Start of LISTED RECORDS

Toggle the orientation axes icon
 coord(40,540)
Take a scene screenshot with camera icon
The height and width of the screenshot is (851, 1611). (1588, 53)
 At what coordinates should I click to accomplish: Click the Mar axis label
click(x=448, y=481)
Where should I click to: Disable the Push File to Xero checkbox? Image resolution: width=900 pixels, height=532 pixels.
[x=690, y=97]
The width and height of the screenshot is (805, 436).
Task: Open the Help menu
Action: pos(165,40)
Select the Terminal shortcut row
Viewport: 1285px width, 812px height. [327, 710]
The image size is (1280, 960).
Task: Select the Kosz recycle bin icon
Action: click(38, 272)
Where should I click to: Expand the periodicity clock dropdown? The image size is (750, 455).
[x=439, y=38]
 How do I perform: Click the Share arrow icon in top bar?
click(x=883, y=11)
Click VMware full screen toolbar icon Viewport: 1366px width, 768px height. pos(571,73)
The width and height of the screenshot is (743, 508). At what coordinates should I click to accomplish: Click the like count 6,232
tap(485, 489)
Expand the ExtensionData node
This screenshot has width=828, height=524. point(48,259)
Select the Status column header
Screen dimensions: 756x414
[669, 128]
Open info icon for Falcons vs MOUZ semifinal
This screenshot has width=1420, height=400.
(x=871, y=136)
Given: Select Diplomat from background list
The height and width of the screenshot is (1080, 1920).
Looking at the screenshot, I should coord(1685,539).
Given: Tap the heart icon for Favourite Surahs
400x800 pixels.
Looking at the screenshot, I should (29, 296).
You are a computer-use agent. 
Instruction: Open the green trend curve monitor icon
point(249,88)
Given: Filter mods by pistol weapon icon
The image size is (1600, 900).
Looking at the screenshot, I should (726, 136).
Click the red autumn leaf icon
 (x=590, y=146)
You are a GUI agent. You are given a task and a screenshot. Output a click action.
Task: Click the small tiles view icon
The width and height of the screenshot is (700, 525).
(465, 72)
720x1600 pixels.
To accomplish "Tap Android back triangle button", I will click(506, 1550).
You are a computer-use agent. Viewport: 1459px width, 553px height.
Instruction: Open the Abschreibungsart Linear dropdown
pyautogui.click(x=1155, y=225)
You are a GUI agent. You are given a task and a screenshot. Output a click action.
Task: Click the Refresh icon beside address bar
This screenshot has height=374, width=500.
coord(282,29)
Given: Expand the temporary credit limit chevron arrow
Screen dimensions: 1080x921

End of LISTED RECORDS

● **WHAT THE TASK REQUIRES**
Extract every entry above as it appears.

● **YOUR SOLUTION**
Toggle the orientation axes icon
 coord(40,540)
Take a scene screenshot with camera icon
The height and width of the screenshot is (851, 1611). (1588, 53)
 At what coordinates should I click to accomplish: Click the Mar axis label
click(x=448, y=481)
Where should I click to: Disable the Push File to Xero checkbox? Image resolution: width=900 pixels, height=532 pixels.
[x=690, y=97]
The width and height of the screenshot is (805, 436).
Task: Open the Help menu
Action: pos(165,40)
Select the Terminal shortcut row
Viewport: 1285px width, 812px height. [327, 710]
The image size is (1280, 960).
Task: Select the Kosz recycle bin icon
Action: click(38, 272)
Where should I click to: Expand the periodicity clock dropdown? The image size is (750, 455).
[x=439, y=38]
 How do I perform: Click the Share arrow icon in top bar?
click(x=883, y=11)
Click VMware full screen toolbar icon Viewport: 1366px width, 768px height. pos(571,73)
The width and height of the screenshot is (743, 508). At what coordinates should I click to accomplish: Click the like count 6,232
tap(485, 489)
Expand the ExtensionData node
This screenshot has width=828, height=524. point(48,259)
Select the Status column header
Screen dimensions: 756x414
[669, 128]
Open info icon for Falcons vs MOUZ semifinal
This screenshot has width=1420, height=400.
(x=871, y=136)
Given: Select Diplomat from background list
The height and width of the screenshot is (1080, 1920).
Looking at the screenshot, I should coord(1685,539).
Given: Tap the heart icon for Favourite Surahs
400x800 pixels.
Looking at the screenshot, I should (29, 296).
You are a computer-use agent. 
Instruction: Open the green trend curve monitor icon
point(249,88)
Given: Filter mods by pistol weapon icon
The image size is (1600, 900).
Looking at the screenshot, I should (726, 136).
Click the red autumn leaf icon
 (x=590, y=146)
You are a GUI agent. You are given a task and a screenshot. Output a click action.
Task: Click the small tiles view icon
The width and height of the screenshot is (700, 525).
(465, 72)
720x1600 pixels.
To accomplish "Tap Android back triangle button", I will click(506, 1550).
You are a computer-use agent. Viewport: 1459px width, 553px height.
Instruction: Open the Abschreibungsart Linear dropdown
pyautogui.click(x=1155, y=225)
You are a GUI agent. You are given a task and a screenshot. Output a click action.
Task: Click the Refresh icon beside address bar
This screenshot has height=374, width=500.
coord(282,29)
Given: Expand the temporary credit limit chevron arrow
Screen dimensions: 1080x921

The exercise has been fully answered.